Decide it’s not our fault.

Yes, we’ve noticed the trauma and the dysfunction, and, yes, we are seeking help.

But the work is not done yet.

We need to embrace this concept: it’s not our fault.

That’s the exact opposite of the message many of us have believed and lived. All too often, our abusers blamed us; they made us responsible for their abhorrent behavior. We were “bad boys/girls.” We were “dirty,” “not good enough,” and the problematic reason why someone drank, used, beat, hit, or mistreated us in so many ways. And this, again, can go back generationally, so much so, it is simply regarded by the system as how things are done here.

Replacing that entrenched way of thinking and viewing ourselves is not quick and easy. Realizing that we are not to blame for another person’s choice, let alone, another generation’s choice, is strange and unfamiliar to us. It can feel unnatural.

To look at the concept of where, exactly, fault lies, we need to face unsettling, disturbing, and ugly truths of who people are, what a situation was, not what we’d like to be, and what our part needs to be, from here. Generational context can aid in explaining how we wound up here.

And it’s not a simple blame game, and that’s that. “Blame,” yes, may be a part of the process. However, we need to move forward and do our healing work from there. It’s not enough to simply declare it’s “so and so’s fault,” and then proceed with our lives, unchanged.

Change, on our part, is a necessary component of our work and healing.

It’s about accurately assessing the situation, with the people involved, for what it is. It’s about identifying and challenging abusive, toxic, harmful, and dysfunctional behaviors. And then, we need to act accordingly, and change the thoughts, beliefs, and behaviors that are not healthy as they show up in us.

“It’s YOUR fault!” is one of those damaging, intergenerational beliefs and behaviors, shifting blame away from an abuser to, instead, the abused and the vulnerable.

The trauma should never have happened. We didn’t deserve it. We didn’t deserve it getting passed down to us, taught to us, forced upon us.

Yet here we are, with its aftermath.

Therefore, we need to recognize our need to work to change any vestige of that trauma’s impact on us now.

And, therefore, we need to be willing to…

 Heal lifelong.

“…‘Do you want to get well?’"

John 5:6

Willingness is an ongoing choice; wellness is an ongoing choice.

It’s not a “one and done” thing.

And so, “the ones willing” commit to healing lifelong, with all that it entails.

It’s an imperfect quest.

Healing is not linear or predictable. It’s filled with failures, setbacks, heartache, loss, and feelings of insecurity and instability.

Many of us who have been in abusive and dysfunctional systems, including intergenerational trauma, have been cast as scapegoats, black sheep, outsiders, and the “defective” or “crazy ones.” We didn’t go along with the agenda of the “others.” We did not pleasantly participate in the dysfunction in the way toxic people expected us to participate.

Therefore, we won’t get their support in our healing.
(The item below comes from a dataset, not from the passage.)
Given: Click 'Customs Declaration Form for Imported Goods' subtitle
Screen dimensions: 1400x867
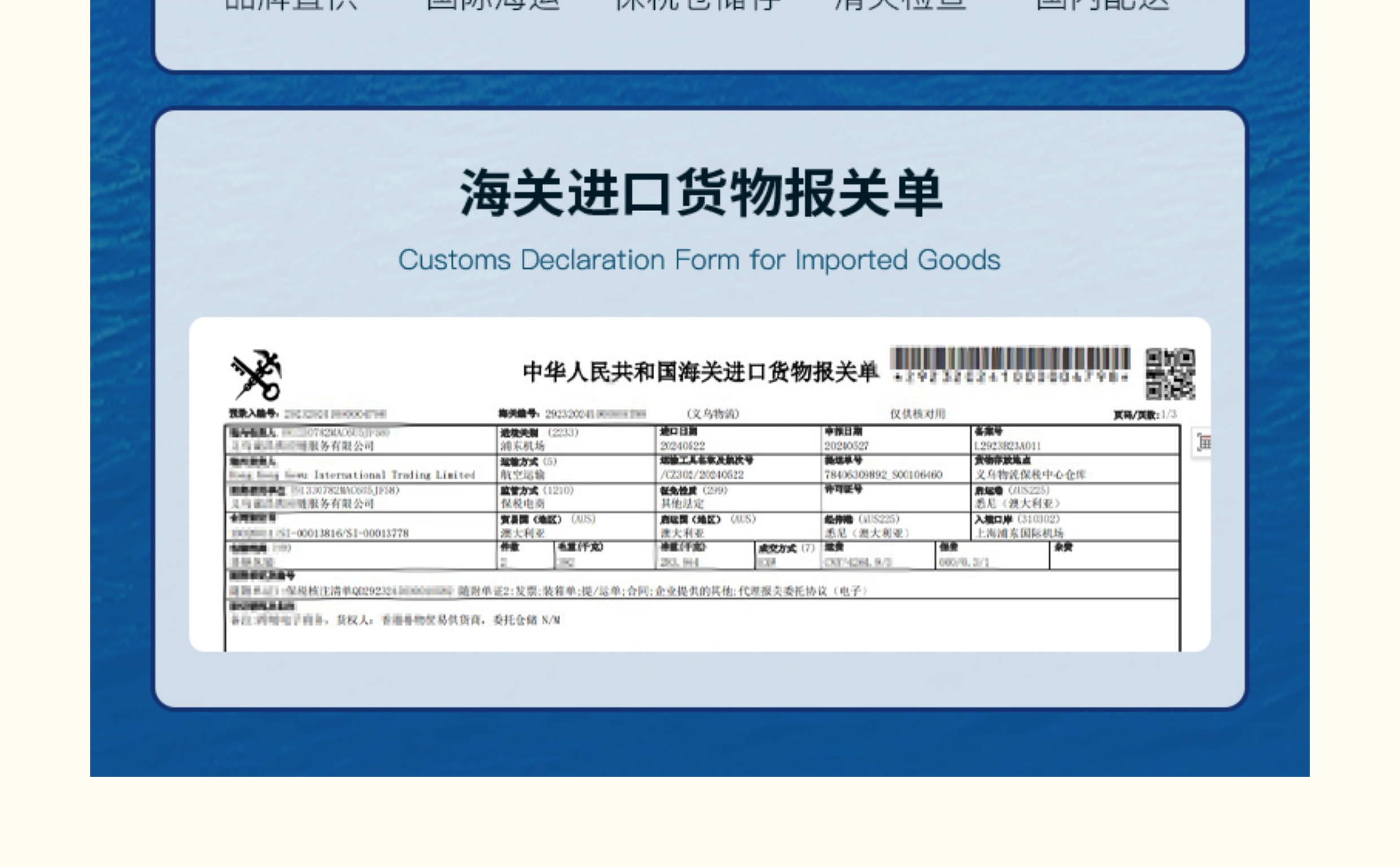Looking at the screenshot, I should [699, 260].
That can be a shock to our system.

That is part of the hardness that often falls to us. We may need to go it alone. We may encounter resistance, sabotaging efforts, and hostility as we pursue our healing.

Others may not want us to get better. It may be too threatening to them. That’s an unfortunate possibility we need to accept and prepare for.

We still have our choice. Will we choose to heal, for the long-term?

Where do we stand on willingness?

We repeatedly decide what to do with this approach in life. Are we willing, or aren’t we? We decide what we’ll do daily. It’s not just the large issues. It is also the smaller, perhaps, more pervasive, and tedious details.

We’re the mavericks, the pioneers, and the change agents if we choose to heal. If we are willing. That’s not to be underestimated. Other people and other generations may not have been willing; they may not have been in a position where they felt they could pursue the willingness to heal.

But we are who and where we are in life. We have the knowledge and the access.

Will we be willing to do what we need to do with those things?